World AIDS Day - investing in prayer

UN envoy urges "exceptional response" to AIDS crisis
Thu Dec 1
JAKARTA (AFP) - Countries around the world must make an exceptional response to the global AIDS' epidemic if they wish to stem the crisis, the executive director of UN AIDS Peter Piot warned. "On this 18th World AIDS Day, the world faces a choice in the global response to AIDS," Piot said in a message released in the Indonesian capital to mark World AIDS day. "...we can recognise the exceptional global threat posed by AIDS and embrace an equally exceptional response." He urged countries to invest in HIV prevention as well as treatment and care. "By making these investments, each and every country can reverse the spread of AIDS... With a crisis as unprecedented as AIDS, we cannot afford to neglect any vital front," said Piot, who is on a four-day visit here.

After reading this article, I realized that Piot had just laid out four main points that I am now using as my prayer agenda for AIDS. This is how I am praying:


"The world faces a choice"
Choose hope.

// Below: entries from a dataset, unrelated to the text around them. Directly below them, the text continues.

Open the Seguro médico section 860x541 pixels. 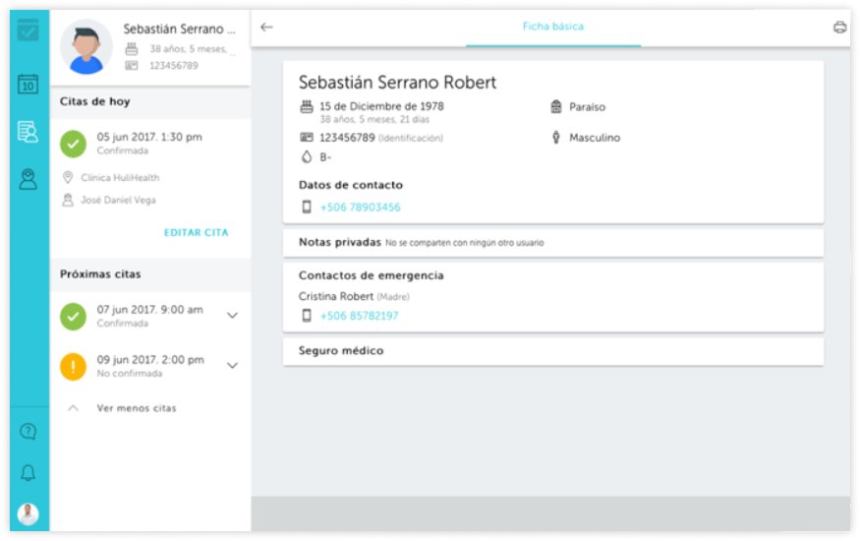(341, 351)
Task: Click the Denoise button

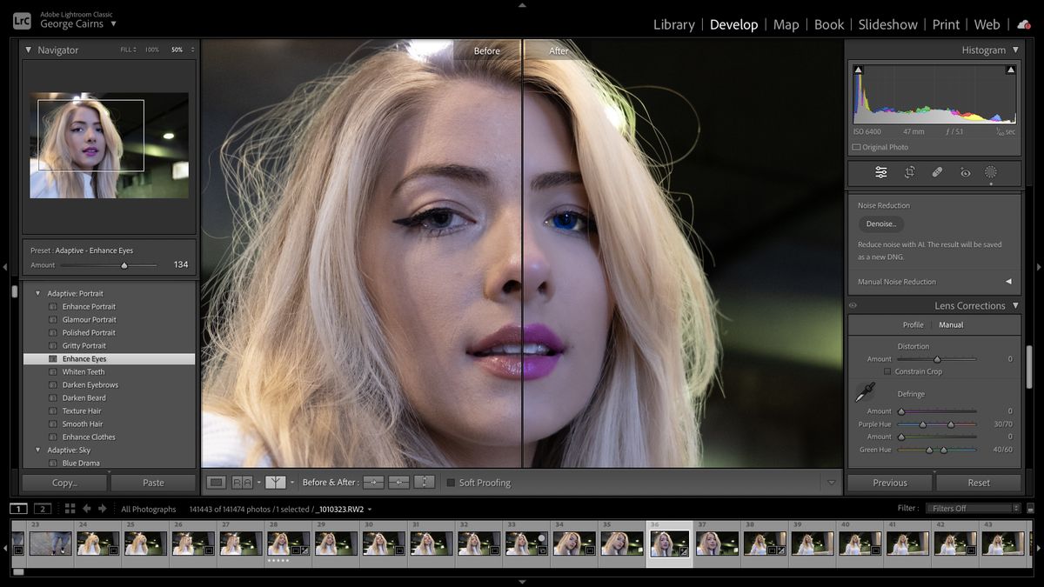Action: tap(880, 223)
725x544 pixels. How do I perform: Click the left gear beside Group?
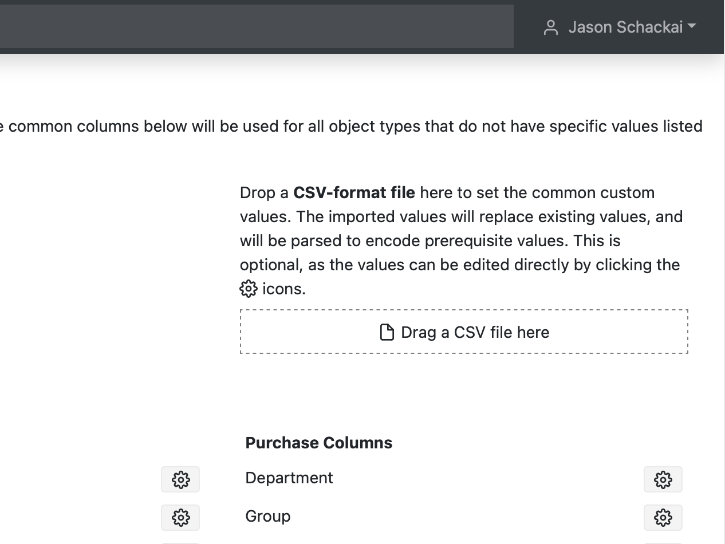[x=180, y=517]
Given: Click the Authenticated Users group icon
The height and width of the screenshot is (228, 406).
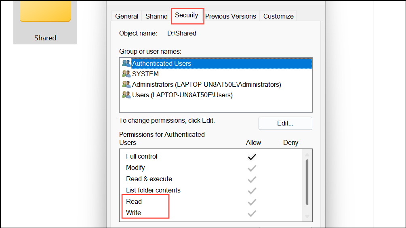Looking at the screenshot, I should click(126, 63).
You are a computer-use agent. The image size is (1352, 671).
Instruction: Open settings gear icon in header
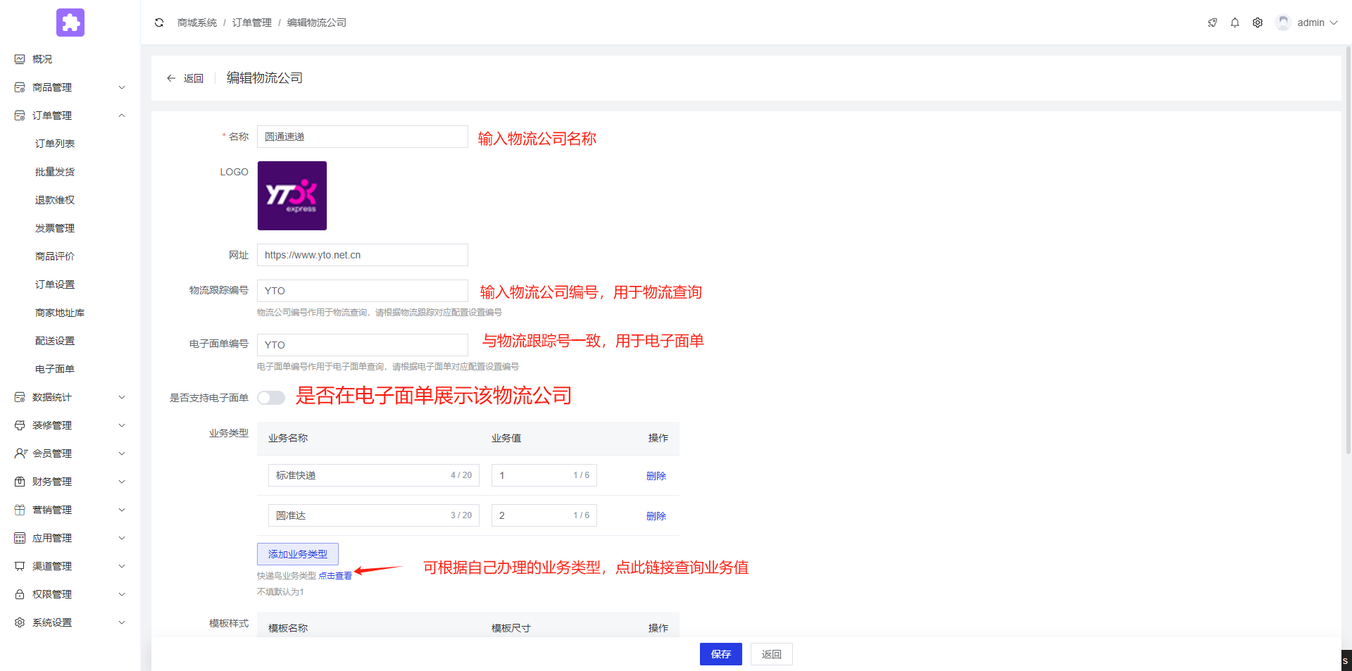tap(1257, 23)
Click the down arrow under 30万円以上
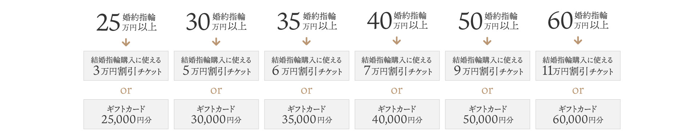 pyautogui.click(x=216, y=42)
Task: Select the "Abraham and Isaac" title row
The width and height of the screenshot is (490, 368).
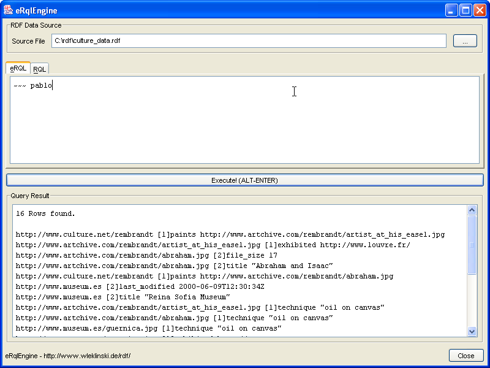Action: 174,266
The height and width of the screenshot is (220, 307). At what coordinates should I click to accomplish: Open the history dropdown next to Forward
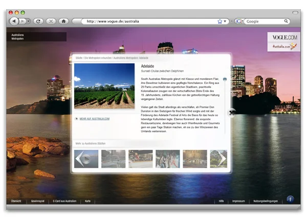28,21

Hope not based on wishful thinking, but on a growing recognition of the omnipotence of God. God is bigger than any disease. Hope keeps thought open to all possibilities.

"embrace an equally exceptional response"
Choose prayer. Prayer is communion with God. God is exceptional. God is omnipotent, all knowing, all good. "Neither red tape nor indignities ever hindered the divine process." writes Mary Baker Eddy. Numbers cannot hide the spread of hope; ignorance cannot stop intelligent care; bureaucractic snarls cannot stop the flow of solutions; disease cannot overcome health; addictions cannot overcome compassion. Prayer confirms this, puts the stake in the ground of human hope and is not reversed. There are no retrograde steps in prayer.

"make an investment - we can reverse the spread of AIDS"
Give your consent. Invest your prayer that affirms that the spread of AIDS can be reversed. This is possible. Give your consent to this possibility and expect to see it. Expose and target the problems and bring them down. Celebrate and cement the progress that you hear about.

"do not neglect any vital front"
Work it. Prayer is the vital exceptional response needed. It is the momentum under all effective action. Daily prayer and its accompanying affirmation of the power of good keeps the momentum going. It wears and tears away at the foundation of disease and restores us to our natural state of radiant health and robust living.